The UK model departs from the EU’s nuanced, case-by-case compatibility framework. It introduces a more rules-based system that simplifies assessments for certain further processing purposes, such as those listed in Annex 2 or expressly permitted under Article 8A(2) and (3), which together form the backbone of the UK’s new statutory compatibility regime. This statutory presumption replaces the open-textured compatibility balancing test for those purposes, enhancing legal certainty and operational efficiency. However, for commercial or non-exempted secondary uses, the compatibility analysis under Article 6(4) still applies, albeit with less prescriptive contextual criteria than under the GDPR. The reform thus creates a two-tier model of further processing in the UK. The scope for ministerial discretion over future categories raises regulatory concerns around legal certainty and foreseeability.

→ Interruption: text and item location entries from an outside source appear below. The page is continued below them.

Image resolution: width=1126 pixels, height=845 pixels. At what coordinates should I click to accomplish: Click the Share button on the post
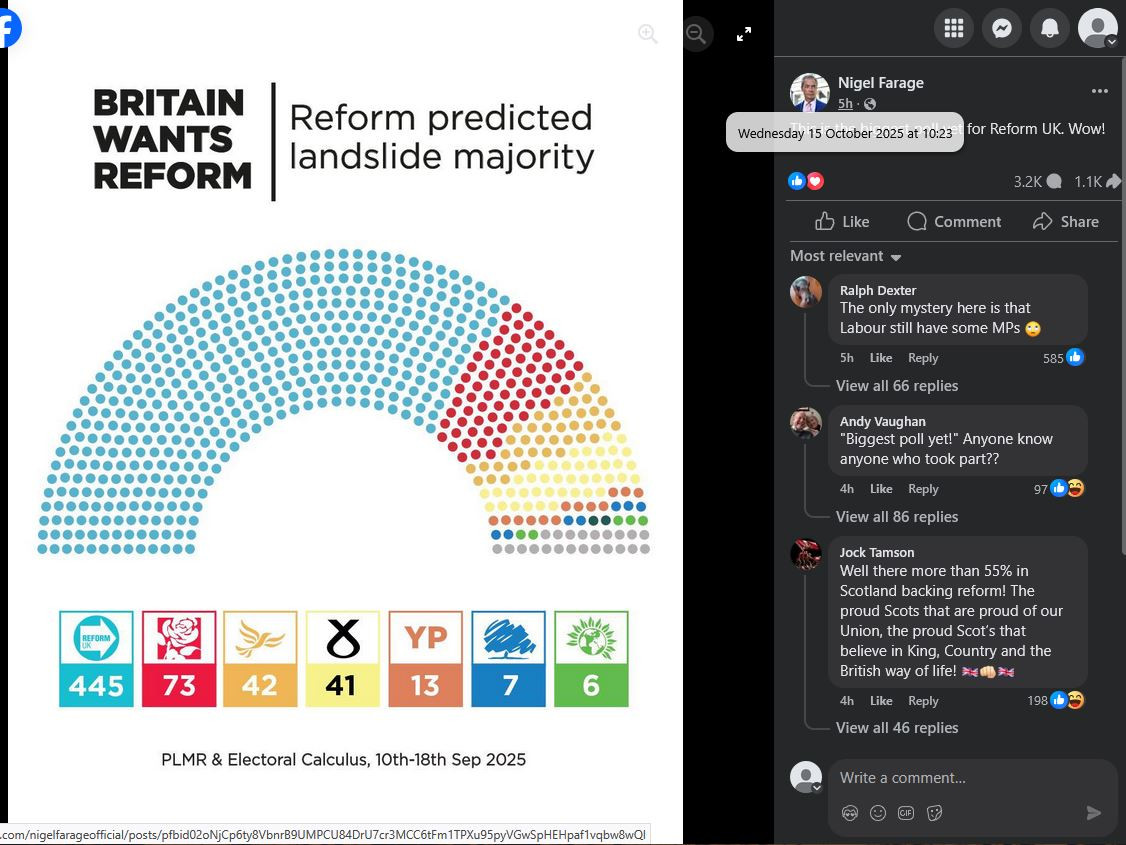[x=1066, y=222]
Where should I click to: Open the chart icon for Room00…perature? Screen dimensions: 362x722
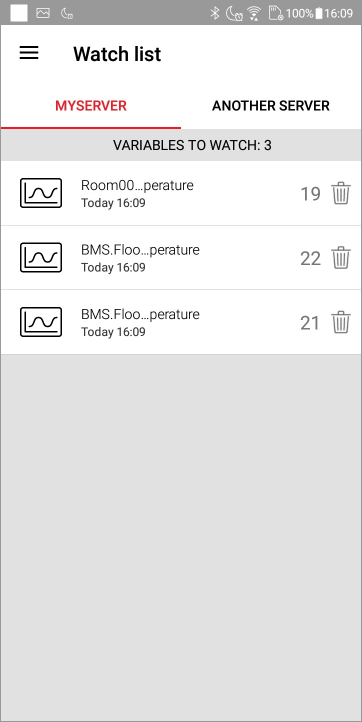point(41,193)
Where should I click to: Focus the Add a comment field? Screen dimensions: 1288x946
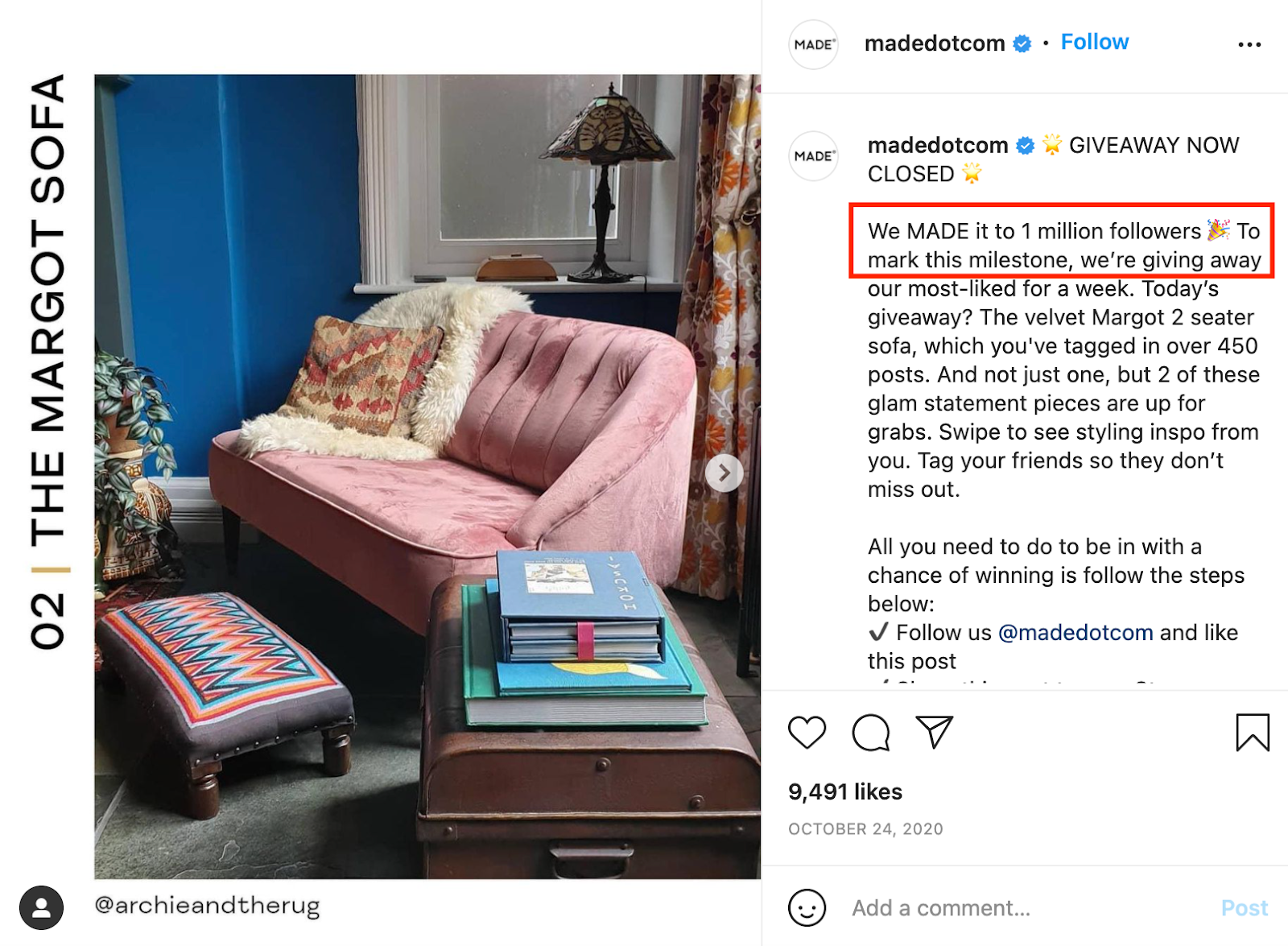click(1030, 908)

Notably, the DUA Act does not alter the requirement that the further purpose be specified and transparent to data subjects under Article 5(1)(b). Nor does it diminish the relevance of fairness and accountability under Articles 5(1)(a) and 5(2). Organisations must still justify the further use on the basis of proportionality and necessity when outside the statutory exemptions.

ICO commentary 

In its updated to the DUA Bill (prior to the Bill receiving parliamentary approval), the ICO stated that amendments, particularly for scientific research, archiving, and statistical purposes are easier to navigate and understand,” provide organisations with greater certainty, and enable responsible reuse of personal data. The ICO emphasises, however, that compliance with safeguards under Article 89(1) remains critical. The ICO intends to publish new updated relevant on Research, Archiving and Statistics with a public consultation planned, in Spring 2026.

Recommendations

• Maintain a register of all further processing activities, noting the route used (statutory vs. contextual).
• For scientific, historical, and statistical processing, document compliance with Article 89(1) safeguards.
• Use Annex 2 disclosures and consent-based tools appropriately.
• Update privacy notices to reflect new statutory presumptions and clarify how secondary purposes align with the original lawful basis.
• Monitor future changes to the statutory list and changes to Annex 2 and Article 8A via secondary legislation.